Thursday, January 26, 2006

From Robots to God

Robots fascinate me -- from the lowly, like the Roomba vacuum that whirs around your house sucking dirt off the carpet and knows not to fall down stairs or ram incessantly against the leg of the table in the middle of your room, to the humanoid ones that you see in science fiction movies like Artificial Intelligence or the organic, animal-looking ones in The Matrix. I think a lot about them, about what exactly they are, things or persons; I imagine conversations with them; I try to figure out how standing face to face with a self-aware machine will change my idea of who I am.

Friday nights I watch a SciFi channel show called Battlestar Galactica. In it humans are at war with machines, called cylons, whom they have created and who have rebelled against them. These cylons have learned to simulate the human body, down to its flesh and blood, so that some of them appear no different from humans. But the most interesting thing about them is that they believe in God. In gods, rather; the mythology of Battlestar Galactica is very close to the Greek. The cylons believe it is their divine mission to destroy humans because humans are such flawed creatures; humans kill each other out of greed and envy and are driven so powerfully by their instincts and most primitive desires.

The cylons’ religiosity puzzles me. They are supposed to be more rational than humans.
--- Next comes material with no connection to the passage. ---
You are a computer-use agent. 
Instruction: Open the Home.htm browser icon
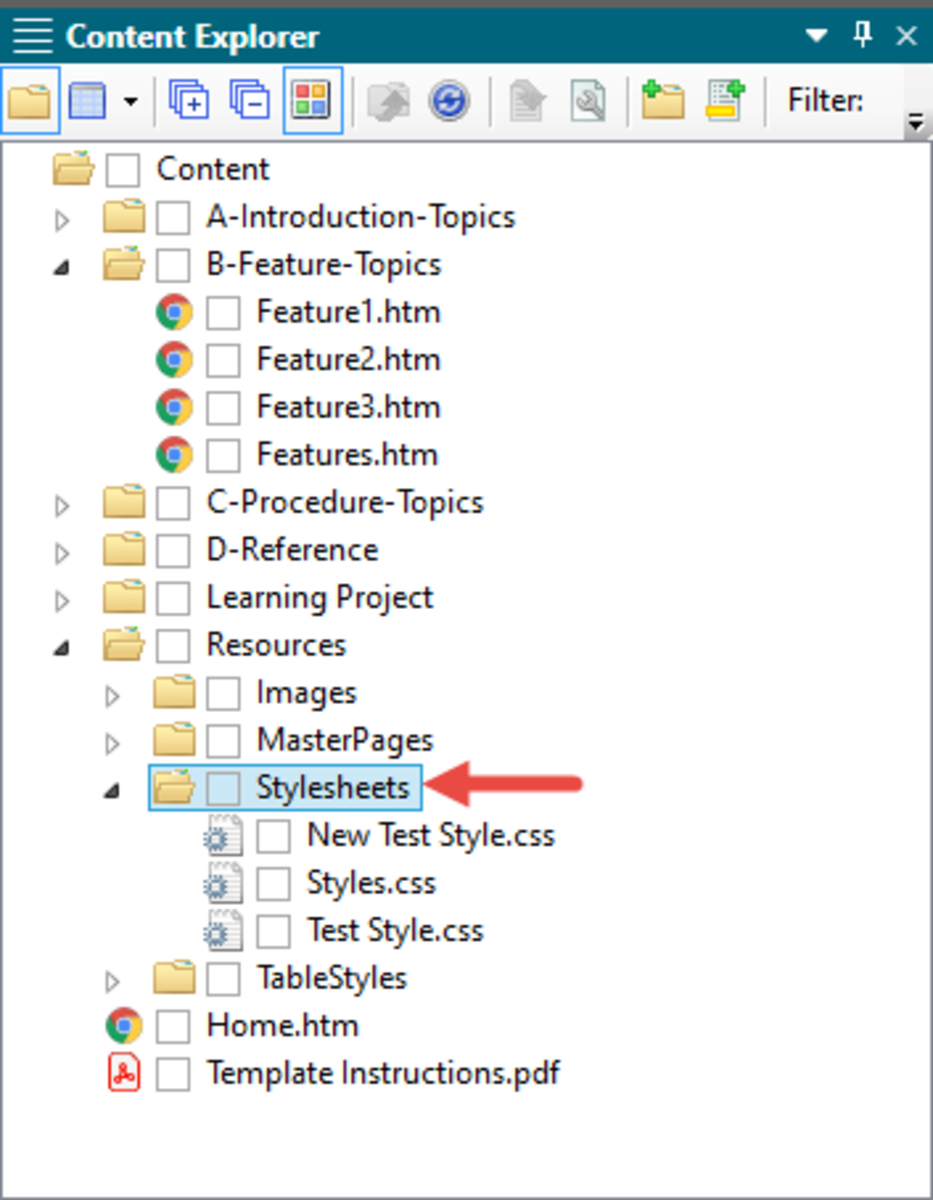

So how can they be so compelled by the idea of God, how can they believe that they are God’s children? Why do they even need to believe that? I always thought that for a purely rational mind belief in God is unnecessary. A purely rational mind understands, and is at peace with, its place in the physical universe.

I’ve gone very abruptly a few years ago from being extremely religious to being a very confused but very determined agnostic. All I know for sure is that I don’t know. I work very hard to accept that my life has no greater meaning than the one I give it by my actions in my physical life, by what my body and my mind can do together. I wonder if this can ever cease to be hard work, if it will ever come naturally to me. It seems not. It seems that self-aware minds will always yearn, even despite themselves, after the divine.
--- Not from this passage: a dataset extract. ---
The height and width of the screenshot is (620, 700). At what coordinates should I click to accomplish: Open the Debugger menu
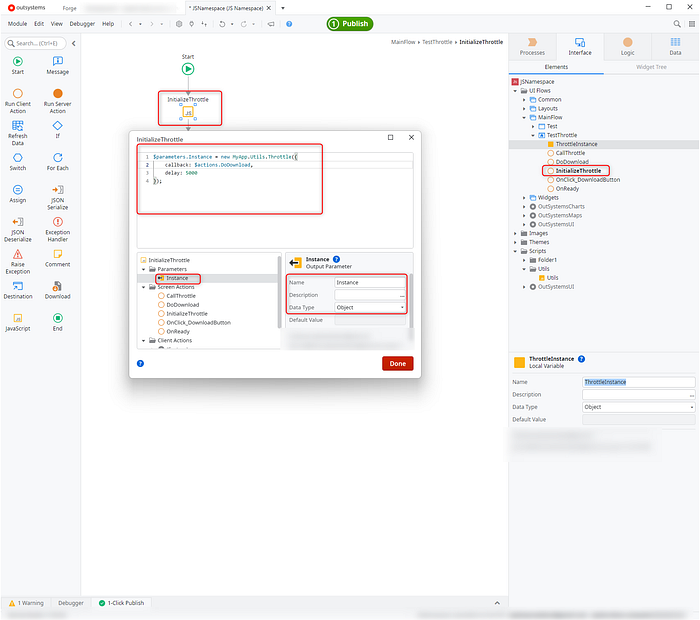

Blogger Jonathan K. Cohen said...

I may be wrong, but I thought the Roomba required a kind of electronic barrier or "gate" to prevent it going somewhere unwished, e.g., stairs.

As for your point about religiosity, even Aristotle, the great rationalist, posited the existence of God, even if God was coextensive with Mind thinking the Forms at the highest level of actuality, and not personified. More tangibly, in the Metaphysics, Aristotle speaks of man's capacity for wonder, and this may be a firmer base for acknowledgment of a power outside the self.

January 27, 2006  
Blogger Jonathan K. Cohen said...

The original Battlestar Galactica was scripted to include a great many unfocused references to Earth's past. ("Adama," "Iblis," and so forth.)

The name "Cylon" comes from the name of a Greek (circa 620 B.C., I think) who attempted to lead a rebellion in Athens, trying to seize power and become a dictator. He was starved out during a siege of the Acropolis. He and his followers ("Cylons") were seemingly granted amnesty as a reward for surrender, but were slaughtered immediately after they did so.

How the writers got from there to the robots, I don't know.